*SELECTED EXTRACT*:
■ ■ ■ ■
David Robert Coleman (born 1969, London) is a British conductor and composer.

== Biography ==
David Robert Coleman was born in 1969 into an English-German family in London. After studies at the Royal College of Music Junior Department, he studied music at King's College, Cambridge (MA) and returned to the Royal College of Music as a postgraduate, where he studied conducting with Christopher Adey and Edwin Roxburgh. At the RCM he was awarded the August Mannes and Constant & Kit Lambert prizes for conducting.

In 1993 he emigrated to Germany. Initially he worked as a repetiteur in the opera houses in Innsbruck, Nuremberg and Mannheim as well as being an assistant conductor at the SWR Sinfonieorchester Baden-Baden and Freiburg. As a composer David Robert Coleman did some work with Wolfgang Rihm in Karlsruhe and Hans Zender in Freiburg. In 2001 he was a winner in the Frankfurt Opera's competition 'Five Movements' and received a composers' residency in Schloss Solitude Stuttgart.

From 2006 to 2009 he was a conductor and assistant of Kent Nagano at the Bavarian State Opera in Munich. From 2010 to 2018 he worked as a conductor, composer and pianist at the Berlin State Opera under Daniel Barenboim. At the Staatsoper Berlin he conducted two new of operas by Salvatore Sciarrino that were directed by Jürgen Flimm. In addition, he conducted repertoire opera performances.
■ ■ ■ ■
*DATA EXCERPTS*:

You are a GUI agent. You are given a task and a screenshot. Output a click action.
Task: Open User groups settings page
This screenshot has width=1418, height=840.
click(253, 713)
■ ■ ■ ■
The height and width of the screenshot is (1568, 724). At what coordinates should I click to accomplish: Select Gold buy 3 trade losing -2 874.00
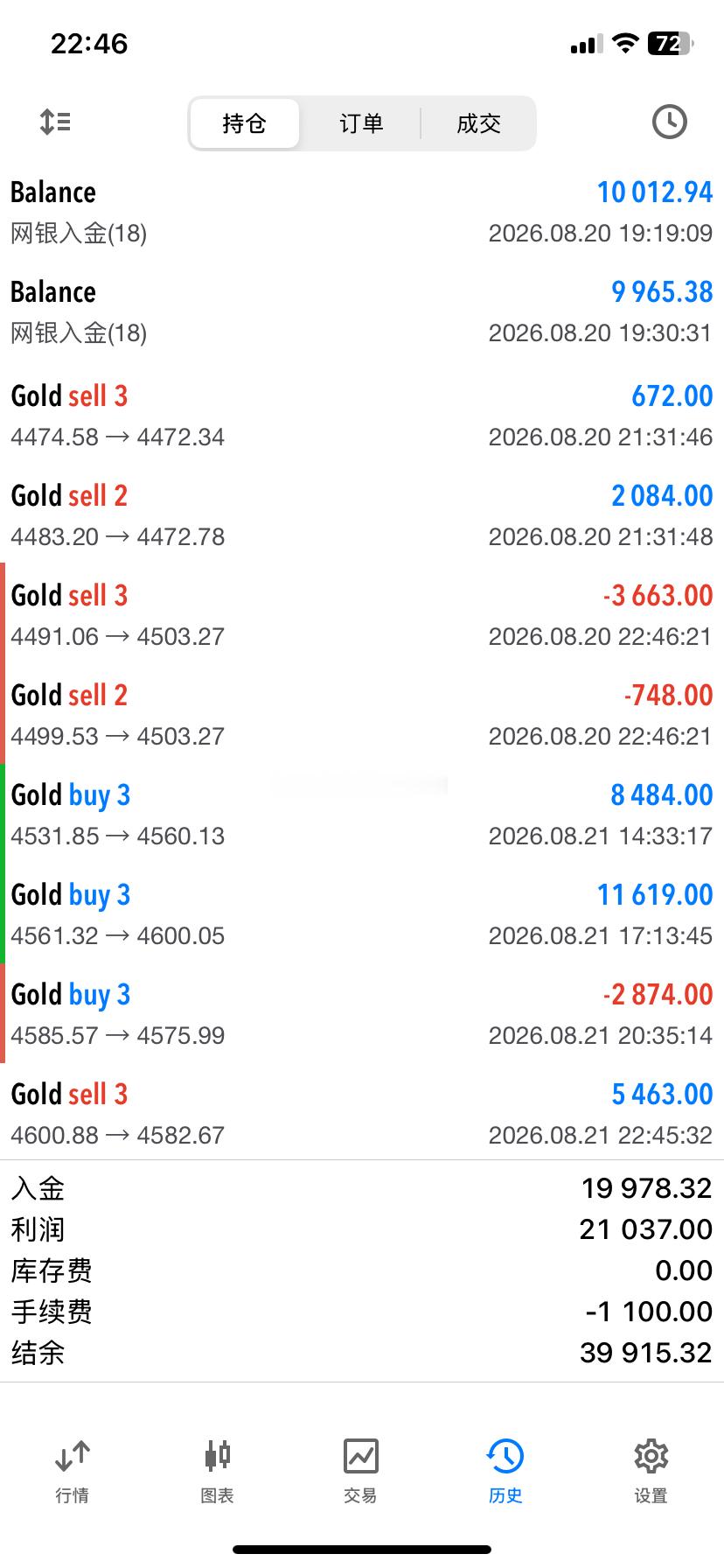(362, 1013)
■ ■ ■ ■
*GOALS*:
**1.** According to the David Robert Coleman biography, which two conducting prizes did he win at the Royal College of Music?
**2.** Reproduce the David Robert Coleman biography word for word, everything from "In 1993 he emigrated" down to "repertoire opera performances.".
**3.** Decide whether each statement agrees with the David Robert Coleman biography, giving yes or no and quoting the deciding words: (a) He studied conducting with Christopher Adey and Edwin Roxburgh. (b) He worked at the Bavarian State Opera from 2010 to 2018. (c) In 2001 he received a composers' residency in Schloss Solitude Stuttgart.

*SOLUTIONS PER TASK*:
**1.** The August Mannes and Constant & Kit Lambert prizes.

**2.**
In 1993 he emigrated to Germany. Initially he worked as a repetiteur in the opera houses in Innsbruck, Nuremberg and Mannheim as well as being an assistant conductor at the SWR Sinfonieorchester Baden-Baden and Freiburg. As a composer David Robert Coleman did some work with Wolfgang Rihm in Karlsruhe and Hans Zender in Freiburg. In 2001 he was a winner in the Frankfurt Opera's competition 'Five Movements' and received a composers' residency in Schloss Solitude Stuttgart.

From 2006 to 2009 he was a conductor and assistant of Kent Nagano at the Bavarian State Opera in Munich. From 2010 to 2018 he worked as a conductor, composer and pianist at the Berlin State Opera under Daniel Barenboim. At the Staatsoper Berlin he conducted two new of operas by Salvatore Sciarrino that were directed by Jürgen Flimm. In addition, he conducted repertoire opera performances.

**3.**
(a) Yes: "he studied conducting with Christopher Adey and Edwin Roxburgh"
(b) No: "From 2006 to 2009 he was a conductor and assistant of Kent Nagano at the Bavarian State Opera in Munich"
(c) Yes: "In 2001 he was a winner in the Frankfurt Opera's competition 'Five Movements' and received a composers' residency in Schloss Solitude Stuttgart"